> [Exercise]: Every single entry below should be reproduced verbatim.

*** Entries shown Section Begins ***

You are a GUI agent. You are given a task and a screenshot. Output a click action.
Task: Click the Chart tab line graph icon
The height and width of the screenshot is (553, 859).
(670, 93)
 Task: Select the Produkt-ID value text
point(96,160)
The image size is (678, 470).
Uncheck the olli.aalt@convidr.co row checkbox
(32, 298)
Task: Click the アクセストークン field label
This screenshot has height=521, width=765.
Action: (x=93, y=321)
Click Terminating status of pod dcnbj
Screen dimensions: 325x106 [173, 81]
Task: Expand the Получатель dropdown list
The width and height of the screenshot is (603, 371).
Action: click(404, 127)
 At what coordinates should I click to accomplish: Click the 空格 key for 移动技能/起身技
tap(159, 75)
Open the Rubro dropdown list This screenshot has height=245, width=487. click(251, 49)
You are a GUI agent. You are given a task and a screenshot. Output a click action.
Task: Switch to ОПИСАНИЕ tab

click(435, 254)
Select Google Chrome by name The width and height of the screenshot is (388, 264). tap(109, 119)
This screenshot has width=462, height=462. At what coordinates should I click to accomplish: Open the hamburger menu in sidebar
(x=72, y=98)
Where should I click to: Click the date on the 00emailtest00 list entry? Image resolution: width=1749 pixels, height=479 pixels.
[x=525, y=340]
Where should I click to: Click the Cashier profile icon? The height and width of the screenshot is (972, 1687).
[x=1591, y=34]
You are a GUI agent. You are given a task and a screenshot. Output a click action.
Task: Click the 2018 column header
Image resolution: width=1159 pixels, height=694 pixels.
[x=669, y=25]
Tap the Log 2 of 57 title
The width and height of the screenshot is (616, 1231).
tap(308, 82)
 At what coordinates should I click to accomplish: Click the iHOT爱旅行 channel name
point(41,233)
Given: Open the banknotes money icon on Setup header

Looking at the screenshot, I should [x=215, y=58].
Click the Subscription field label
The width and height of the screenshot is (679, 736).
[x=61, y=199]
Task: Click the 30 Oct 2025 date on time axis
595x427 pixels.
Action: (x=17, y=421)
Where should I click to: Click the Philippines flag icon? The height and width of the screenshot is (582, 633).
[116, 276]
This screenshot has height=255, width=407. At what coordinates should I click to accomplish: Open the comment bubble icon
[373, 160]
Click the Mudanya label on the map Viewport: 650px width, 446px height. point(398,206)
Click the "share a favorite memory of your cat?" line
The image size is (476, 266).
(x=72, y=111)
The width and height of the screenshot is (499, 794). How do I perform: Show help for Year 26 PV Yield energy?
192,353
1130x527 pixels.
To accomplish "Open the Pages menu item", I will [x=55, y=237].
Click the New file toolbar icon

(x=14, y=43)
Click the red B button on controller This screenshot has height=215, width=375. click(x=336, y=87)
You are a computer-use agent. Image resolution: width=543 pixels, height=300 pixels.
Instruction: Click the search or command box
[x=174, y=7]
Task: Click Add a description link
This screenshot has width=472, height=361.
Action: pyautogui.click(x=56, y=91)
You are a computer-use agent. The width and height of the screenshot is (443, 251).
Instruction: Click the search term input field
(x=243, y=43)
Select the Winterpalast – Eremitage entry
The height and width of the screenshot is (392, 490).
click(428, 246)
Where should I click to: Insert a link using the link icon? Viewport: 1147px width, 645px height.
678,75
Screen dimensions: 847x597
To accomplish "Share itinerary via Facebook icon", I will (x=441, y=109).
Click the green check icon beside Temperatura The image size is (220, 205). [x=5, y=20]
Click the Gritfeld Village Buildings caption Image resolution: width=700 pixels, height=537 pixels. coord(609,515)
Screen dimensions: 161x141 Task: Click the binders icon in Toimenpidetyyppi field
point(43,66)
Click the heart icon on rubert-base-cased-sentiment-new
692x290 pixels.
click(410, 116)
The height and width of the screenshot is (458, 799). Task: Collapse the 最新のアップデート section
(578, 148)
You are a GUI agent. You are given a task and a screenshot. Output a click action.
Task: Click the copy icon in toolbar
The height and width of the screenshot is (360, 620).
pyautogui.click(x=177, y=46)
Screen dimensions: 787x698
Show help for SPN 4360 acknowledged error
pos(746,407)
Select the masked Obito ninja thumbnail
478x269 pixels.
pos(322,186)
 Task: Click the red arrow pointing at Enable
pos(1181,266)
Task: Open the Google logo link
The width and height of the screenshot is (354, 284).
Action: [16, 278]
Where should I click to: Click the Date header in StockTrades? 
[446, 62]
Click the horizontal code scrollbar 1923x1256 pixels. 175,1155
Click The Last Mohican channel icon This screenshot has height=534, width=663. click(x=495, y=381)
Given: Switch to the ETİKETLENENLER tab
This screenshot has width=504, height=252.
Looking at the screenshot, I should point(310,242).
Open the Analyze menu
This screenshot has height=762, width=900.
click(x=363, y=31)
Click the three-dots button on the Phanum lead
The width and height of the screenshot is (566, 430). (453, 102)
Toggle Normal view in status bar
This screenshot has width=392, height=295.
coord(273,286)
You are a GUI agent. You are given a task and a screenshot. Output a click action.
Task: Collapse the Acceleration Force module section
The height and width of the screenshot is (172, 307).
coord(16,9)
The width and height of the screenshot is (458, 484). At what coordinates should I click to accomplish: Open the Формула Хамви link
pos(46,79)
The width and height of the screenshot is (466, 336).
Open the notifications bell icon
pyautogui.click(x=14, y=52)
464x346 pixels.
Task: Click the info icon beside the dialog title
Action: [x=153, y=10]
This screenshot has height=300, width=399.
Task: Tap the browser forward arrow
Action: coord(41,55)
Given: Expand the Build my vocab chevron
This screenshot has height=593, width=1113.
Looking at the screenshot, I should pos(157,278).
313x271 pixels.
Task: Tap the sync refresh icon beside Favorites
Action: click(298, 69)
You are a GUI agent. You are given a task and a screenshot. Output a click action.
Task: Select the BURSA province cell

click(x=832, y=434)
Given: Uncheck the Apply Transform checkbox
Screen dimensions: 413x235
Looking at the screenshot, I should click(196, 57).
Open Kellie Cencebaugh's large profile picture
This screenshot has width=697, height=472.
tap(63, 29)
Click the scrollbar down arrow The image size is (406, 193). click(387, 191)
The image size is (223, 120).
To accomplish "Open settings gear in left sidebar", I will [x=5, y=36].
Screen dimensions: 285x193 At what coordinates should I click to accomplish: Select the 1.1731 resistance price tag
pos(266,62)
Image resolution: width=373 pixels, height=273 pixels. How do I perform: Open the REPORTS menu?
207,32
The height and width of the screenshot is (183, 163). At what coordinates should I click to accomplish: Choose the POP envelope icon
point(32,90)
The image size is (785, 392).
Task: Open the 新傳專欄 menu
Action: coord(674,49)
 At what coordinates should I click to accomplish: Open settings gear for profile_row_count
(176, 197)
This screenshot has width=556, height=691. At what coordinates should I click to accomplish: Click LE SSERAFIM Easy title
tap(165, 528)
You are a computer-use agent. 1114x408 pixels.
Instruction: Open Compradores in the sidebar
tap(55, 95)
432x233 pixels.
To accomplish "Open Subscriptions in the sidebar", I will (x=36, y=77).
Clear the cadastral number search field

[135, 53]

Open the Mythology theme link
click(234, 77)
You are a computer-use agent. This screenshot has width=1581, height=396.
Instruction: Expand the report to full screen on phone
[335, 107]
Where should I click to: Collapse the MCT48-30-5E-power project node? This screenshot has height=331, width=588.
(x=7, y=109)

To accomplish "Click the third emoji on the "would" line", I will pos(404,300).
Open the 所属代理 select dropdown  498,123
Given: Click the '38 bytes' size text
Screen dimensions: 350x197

*** Entries shown Section Ends ***

> [Exercise result]:
You are a GUI agent. You are given a task and a screenshot. Output a click action.
Task: Click the Chart tab line graph icon
The height and width of the screenshot is (553, 859).
(670, 93)
 Task: Select the Produkt-ID value text
point(96,160)
The image size is (678, 470).
Uncheck the olli.aalt@convidr.co row checkbox
(32, 298)
Task: Click the アクセストークン field label
This screenshot has height=521, width=765.
Action: (x=93, y=321)
Click Terminating status of pod dcnbj
Screen dimensions: 325x106 [173, 81]
Task: Expand the Получатель dropdown list
The width and height of the screenshot is (603, 371).
Action: click(404, 127)
 At what coordinates should I click to accomplish: Click the 空格 key for 移动技能/起身技
tap(159, 75)
Open the Rubro dropdown list This screenshot has height=245, width=487. click(251, 49)
You are a GUI agent. You are given a task and a screenshot. Output a click action.
Task: Switch to ОПИСАНИЕ tab

click(435, 254)
Select Google Chrome by name The width and height of the screenshot is (388, 264). tap(109, 119)
This screenshot has width=462, height=462. At what coordinates should I click to accomplish: Open the hamburger menu in sidebar
(x=72, y=98)
Where should I click to: Click the date on the 00emailtest00 list entry? Image resolution: width=1749 pixels, height=479 pixels.
[x=525, y=340]
Where should I click to: Click the Cashier profile icon? The height and width of the screenshot is (972, 1687).
[x=1591, y=34]
You are a GUI agent. You are given a task and a screenshot. Output a click action.
Task: Click the 2018 column header
Image resolution: width=1159 pixels, height=694 pixels.
[x=669, y=25]
Tap the Log 2 of 57 title
The width and height of the screenshot is (616, 1231).
tap(308, 82)
 At what coordinates should I click to accomplish: Click the iHOT爱旅行 channel name
point(41,233)
Given: Open the banknotes money icon on Setup header

Looking at the screenshot, I should [x=215, y=58].
Click the Subscription field label
The width and height of the screenshot is (679, 736).
[x=61, y=199]
Task: Click the 30 Oct 2025 date on time axis
595x427 pixels.
Action: (x=17, y=421)
Where should I click to: Click the Philippines flag icon? The height and width of the screenshot is (582, 633).
[116, 276]
This screenshot has height=255, width=407. At what coordinates should I click to accomplish: Open the comment bubble icon
[373, 160]
Click the Mudanya label on the map Viewport: 650px width, 446px height. point(398,206)
Click the "share a favorite memory of your cat?" line
The image size is (476, 266).
(x=72, y=111)
The width and height of the screenshot is (499, 794). How do I perform: Show help for Year 26 PV Yield energy?
192,353
1130x527 pixels.
To accomplish "Open the Pages menu item", I will [x=55, y=237].
Click the New file toolbar icon

(x=14, y=43)
Click the red B button on controller This screenshot has height=215, width=375. click(x=336, y=87)
You are a computer-use agent. Image resolution: width=543 pixels, height=300 pixels.
Instruction: Click the search or command box
[x=174, y=7]
Task: Click Add a description link
This screenshot has width=472, height=361.
Action: pyautogui.click(x=56, y=91)
You are a computer-use agent. The width and height of the screenshot is (443, 251).
Instruction: Click the search term input field
(x=243, y=43)
Select the Winterpalast – Eremitage entry
The height and width of the screenshot is (392, 490).
click(428, 246)
Where should I click to: Insert a link using the link icon? Viewport: 1147px width, 645px height.
678,75
Screen dimensions: 847x597
To accomplish "Share itinerary via Facebook icon", I will (x=441, y=109).
Click the green check icon beside Temperatura The image size is (220, 205). [x=5, y=20]
Click the Gritfeld Village Buildings caption Image resolution: width=700 pixels, height=537 pixels. coord(609,515)
Screen dimensions: 161x141 Task: Click the binders icon in Toimenpidetyyppi field
point(43,66)
Click the heart icon on rubert-base-cased-sentiment-new
692x290 pixels.
click(410, 116)
The height and width of the screenshot is (458, 799). Task: Collapse the 最新のアップデート section
(578, 148)
You are a GUI agent. You are given a task and a screenshot. Output a click action.
Task: Click the copy icon in toolbar
The height and width of the screenshot is (360, 620).
pyautogui.click(x=177, y=46)
Screen dimensions: 787x698
Show help for SPN 4360 acknowledged error
pos(746,407)
Select the masked Obito ninja thumbnail
478x269 pixels.
pos(322,186)
 Task: Click the red arrow pointing at Enable
pos(1181,266)
Task: Open the Google logo link
The width and height of the screenshot is (354, 284).
Action: [16, 278]
Where should I click to: Click the Date header in StockTrades? 
[446, 62]
Click the horizontal code scrollbar 1923x1256 pixels. 175,1155
Click The Last Mohican channel icon This screenshot has height=534, width=663. click(x=495, y=381)
Given: Switch to the ETİKETLENENLER tab
This screenshot has width=504, height=252.
Looking at the screenshot, I should point(310,242).
Open the Analyze menu
This screenshot has height=762, width=900.
click(x=363, y=31)
Click the three-dots button on the Phanum lead
The width and height of the screenshot is (566, 430). (453, 102)
Toggle Normal view in status bar
This screenshot has width=392, height=295.
coord(273,286)
You are a GUI agent. You are given a task and a screenshot. Output a click action.
Task: Collapse the Acceleration Force module section
The height and width of the screenshot is (172, 307).
coord(16,9)
The width and height of the screenshot is (458, 484). At what coordinates should I click to accomplish: Open the Формула Хамви link
pos(46,79)
The width and height of the screenshot is (466, 336).
Open the notifications bell icon
pyautogui.click(x=14, y=52)
464x346 pixels.
Task: Click the info icon beside the dialog title
Action: [x=153, y=10]
This screenshot has height=300, width=399.
Task: Tap the browser forward arrow
Action: coord(41,55)
Given: Expand the Build my vocab chevron
This screenshot has height=593, width=1113.
Looking at the screenshot, I should pos(157,278).
313x271 pixels.
Task: Tap the sync refresh icon beside Favorites
Action: click(298, 69)
You are a GUI agent. You are given a task and a screenshot. Output a click action.
Task: Select the BURSA province cell

click(x=832, y=434)
Given: Uncheck the Apply Transform checkbox
Screen dimensions: 413x235
Looking at the screenshot, I should click(196, 57).
Open Kellie Cencebaugh's large profile picture
This screenshot has width=697, height=472.
tap(63, 29)
Click the scrollbar down arrow The image size is (406, 193). click(387, 191)
The image size is (223, 120).
To accomplish "Open settings gear in left sidebar", I will [x=5, y=36].
Screen dimensions: 285x193 At what coordinates should I click to accomplish: Select the 1.1731 resistance price tag
pos(266,62)
Image resolution: width=373 pixels, height=273 pixels. How do I perform: Open the REPORTS menu?
207,32
The height and width of the screenshot is (183, 163). At what coordinates should I click to accomplish: Choose the POP envelope icon
point(32,90)
The image size is (785, 392).
Task: Open the 新傳專欄 menu
Action: coord(674,49)
 At what coordinates should I click to accomplish: Open settings gear for profile_row_count
(176, 197)
This screenshot has width=556, height=691. At what coordinates should I click to accomplish: Click LE SSERAFIM Easy title
tap(165, 528)
You are a computer-use agent. 1114x408 pixels.
Instruction: Open Compradores in the sidebar
tap(55, 95)
432x233 pixels.
To accomplish "Open Subscriptions in the sidebar", I will (x=36, y=77).
Clear the cadastral number search field

[135, 53]

Open the Mythology theme link
click(234, 77)
You are a computer-use agent. This screenshot has width=1581, height=396.
Instruction: Expand the report to full screen on phone
[335, 107]
Where should I click to: Collapse the MCT48-30-5E-power project node? This screenshot has height=331, width=588.
(x=7, y=109)

To accomplish "Click the third emoji on the "would" line", I will pos(404,300).
Open the 所属代理 select dropdown  498,123
Given: Click the '38 bytes' size text
Screen dimensions: 350x197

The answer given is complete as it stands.